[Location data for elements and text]
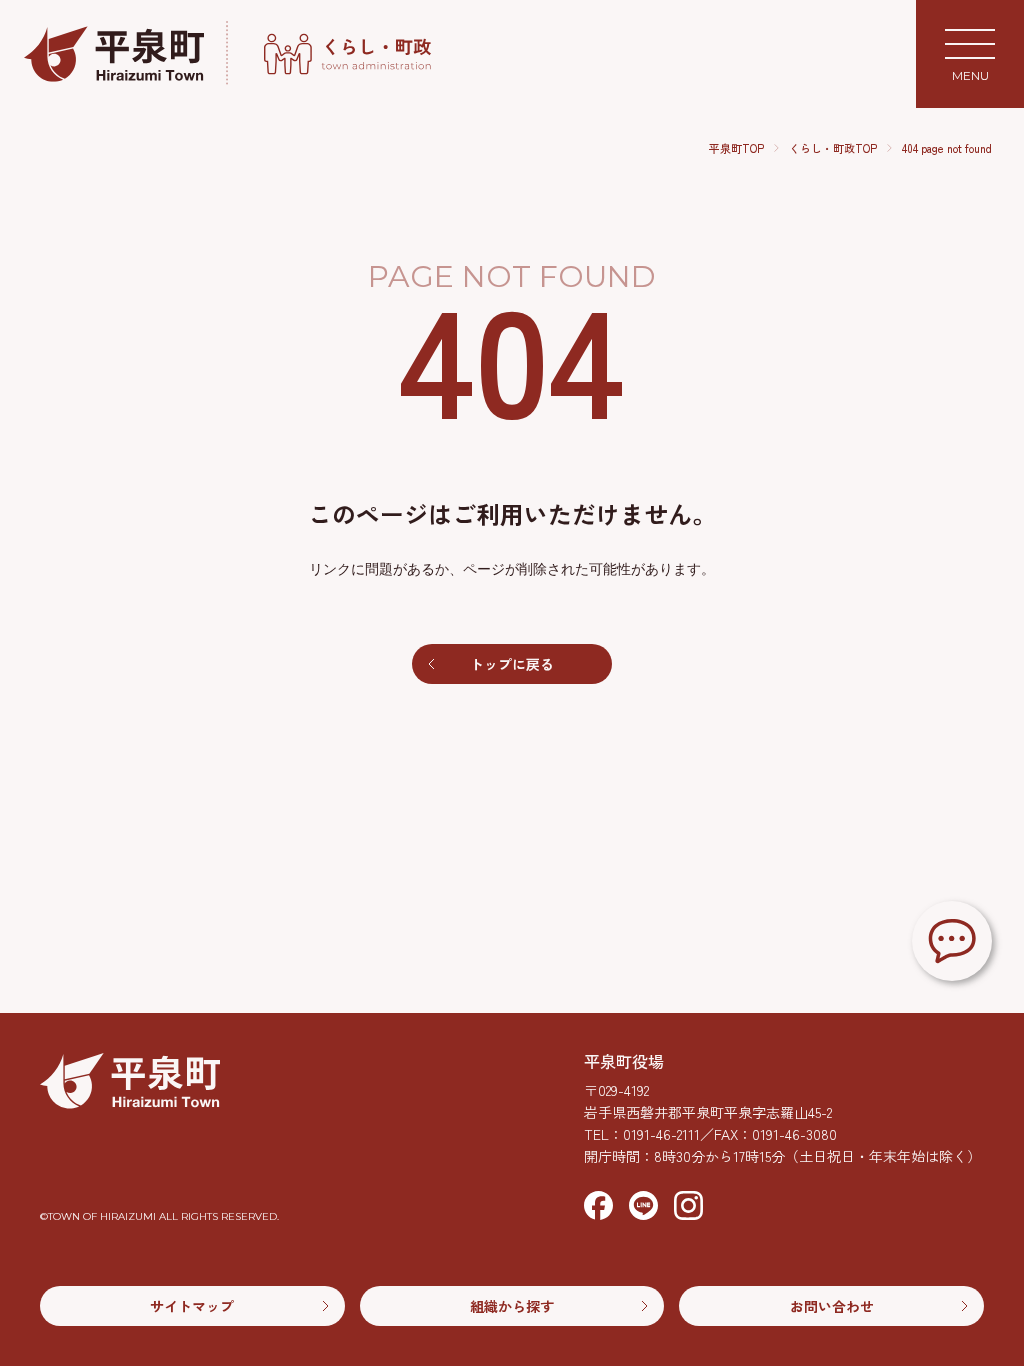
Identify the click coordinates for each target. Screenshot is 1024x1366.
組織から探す (512, 1306)
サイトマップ (192, 1306)
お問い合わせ (832, 1306)
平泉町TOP (736, 148)
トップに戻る (512, 664)
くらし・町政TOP (833, 148)
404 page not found (947, 148)
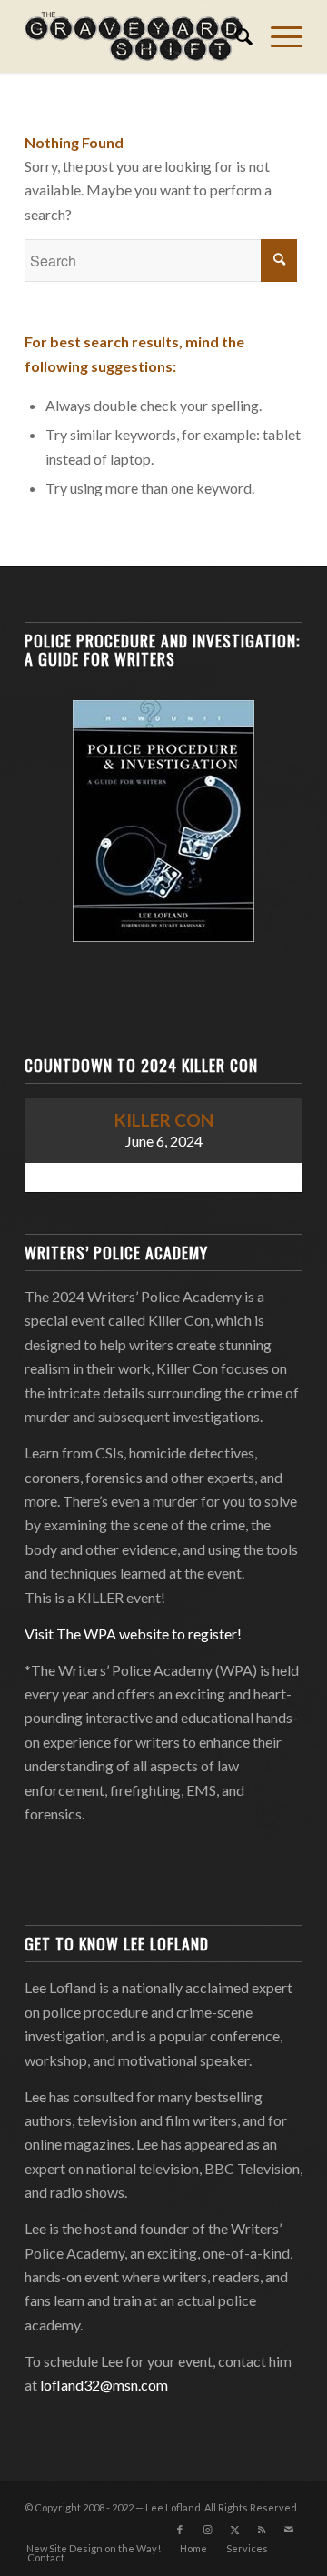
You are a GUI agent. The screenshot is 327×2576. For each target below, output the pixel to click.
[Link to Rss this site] (261, 2529)
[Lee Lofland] (136, 36)
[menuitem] (235, 36)
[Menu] (277, 36)
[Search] (235, 36)
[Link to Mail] (288, 2529)
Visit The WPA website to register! (133, 1633)
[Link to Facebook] (179, 2529)
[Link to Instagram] (207, 2529)
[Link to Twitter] (234, 2529)
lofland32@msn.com (104, 2384)
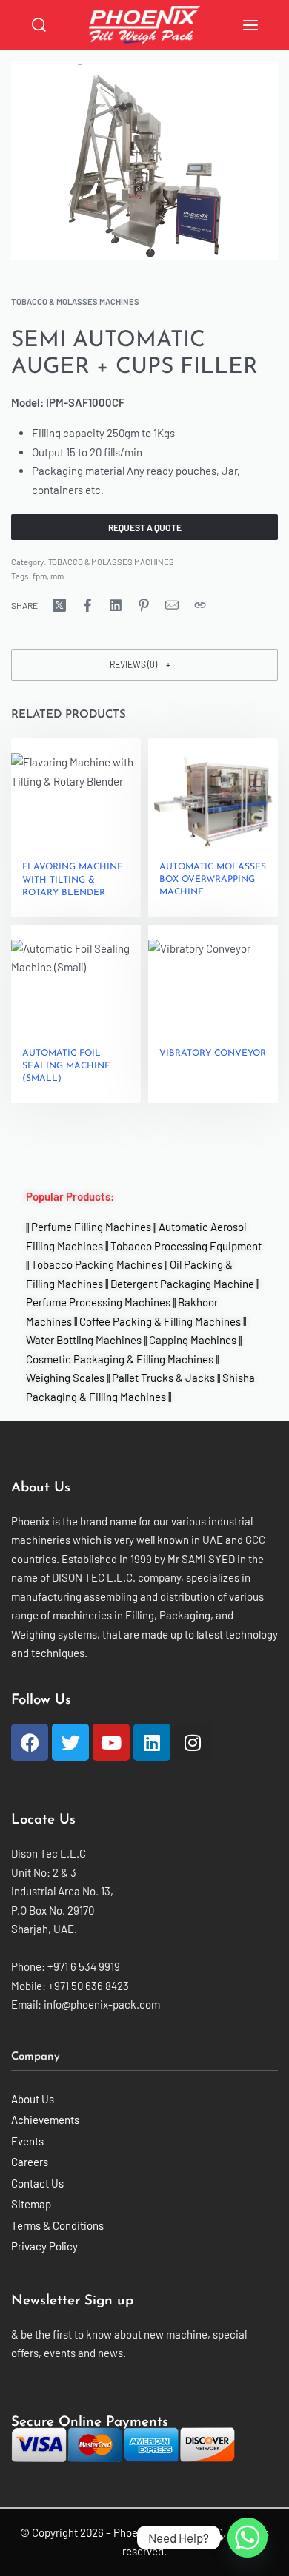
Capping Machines (192, 1340)
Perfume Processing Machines (98, 1302)
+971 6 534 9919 (83, 1966)
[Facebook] (29, 1742)
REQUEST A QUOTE (145, 527)
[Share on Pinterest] (143, 605)
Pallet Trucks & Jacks (163, 1378)
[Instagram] (192, 1742)
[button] (144, 665)
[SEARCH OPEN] (39, 25)
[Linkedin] (151, 1742)
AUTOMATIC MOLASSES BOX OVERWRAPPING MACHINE (212, 880)
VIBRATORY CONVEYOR (212, 1053)
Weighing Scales (65, 1378)
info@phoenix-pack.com (102, 2004)
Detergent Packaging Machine (182, 1283)
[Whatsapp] (247, 2538)
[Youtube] (111, 1742)
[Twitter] (70, 1742)
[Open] (250, 25)
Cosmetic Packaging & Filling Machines (119, 1359)
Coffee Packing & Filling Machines (160, 1321)
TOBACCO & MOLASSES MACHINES (75, 301)
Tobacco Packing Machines (96, 1265)
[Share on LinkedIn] (115, 605)
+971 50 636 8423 (88, 1985)
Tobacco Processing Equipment (186, 1245)
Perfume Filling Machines (91, 1227)
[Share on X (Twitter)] (59, 605)
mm (57, 576)
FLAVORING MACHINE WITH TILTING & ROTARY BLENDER (72, 880)
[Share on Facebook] (87, 605)
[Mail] (172, 605)
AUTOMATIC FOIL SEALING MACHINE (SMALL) (66, 1066)
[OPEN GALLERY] (144, 160)
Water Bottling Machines (84, 1340)
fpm (40, 576)
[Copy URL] (200, 605)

What is expected – Could you rewrite every line of the entries above as a JSON list of strings, one string per line, with blank lines skipped and the pictures left out?

Exercise output –
[
  "Identify the click coordinates for each target. Screenshot is 1024x1366.",
  "組織から探す (512, 1306)",
  "サイトマップ (192, 1306)",
  "お問い合わせ (832, 1306)",
  "平泉町TOP (736, 148)",
  "トップに戻る (512, 664)",
  "くらし・町政TOP (833, 148)",
  "404 page not found (947, 148)",
  "You are a GUI agent. The screenshot is 327×2576. For each target below, output the pixel to click.",
  "[Link to Rss this site] (261, 2529)",
  "[Lee Lofland] (136, 36)",
  "[menuitem] (235, 36)",
  "[Menu] (277, 36)",
  "[Search] (235, 36)",
  "[Link to Mail] (288, 2529)",
  "Visit The WPA website to register! (133, 1633)",
  "[Link to Facebook] (179, 2529)",
  "[Link to Instagram] (207, 2529)",
  "[Link to Twitter] (234, 2529)",
  "lofland32@msn.com (104, 2384)",
  "Capping Machines (192, 1340)",
  "Perfume Processing Machines (98, 1302)",
  "+971 6 534 9919 (83, 1966)",
  "[Facebook] (29, 1742)",
  "REQUEST A QUOTE (145, 527)",
  "[Share on Pinterest] (143, 605)",
  "Pallet Trucks & Jacks (163, 1378)",
  "[Instagram] (192, 1742)",
  "[button] (144, 665)",
  "[SEARCH OPEN] (39, 25)",
  "[Linkedin] (151, 1742)",
  "AUTOMATIC MOLASSES BOX OVERWRAPPING MACHINE (212, 880)",
  "VIBRATORY CONVEYOR (212, 1053)",
  "Weighing Scales (65, 1378)",
  "info@phoenix-pack.com (102, 2004)",
  "Detergent Packaging Machine (182, 1283)",
  "[Whatsapp] (247, 2538)",
  "[Youtube] (111, 1742)",
  "[Twitter] (70, 1742)",
  "[Open] (250, 25)",
  "Cosmetic Packaging & Filling Machines (119, 1359)",
  "Coffee Packing & Filling Machines (160, 1321)",
  "TOBACCO & MOLASSES MACHINES (75, 301)",
  "Tobacco Packing Machines (96, 1265)",
  "[Share on LinkedIn] (115, 605)",
  "+971 50 636 8423 (88, 1985)",
  "Tobacco Processing Equipment (186, 1245)",
  "Perfume Filling Machines (91, 1227)",
  "[Share on X (Twitter)] (59, 605)",
  "mm (57, 576)",
  "FLAVORING MACHINE WITH TILTING & ROTARY BLENDER (72, 880)",
  "[Share on Facebook] (87, 605)",
  "[Mail] (172, 605)",
  "AUTOMATIC FOIL SEALING MACHINE (SMALL) (66, 1066)",
  "[OPEN GALLERY] (144, 160)",
  "Water Bottling Machines (84, 1340)",
  "fpm (40, 576)",
  "[Copy URL] (200, 605)"
]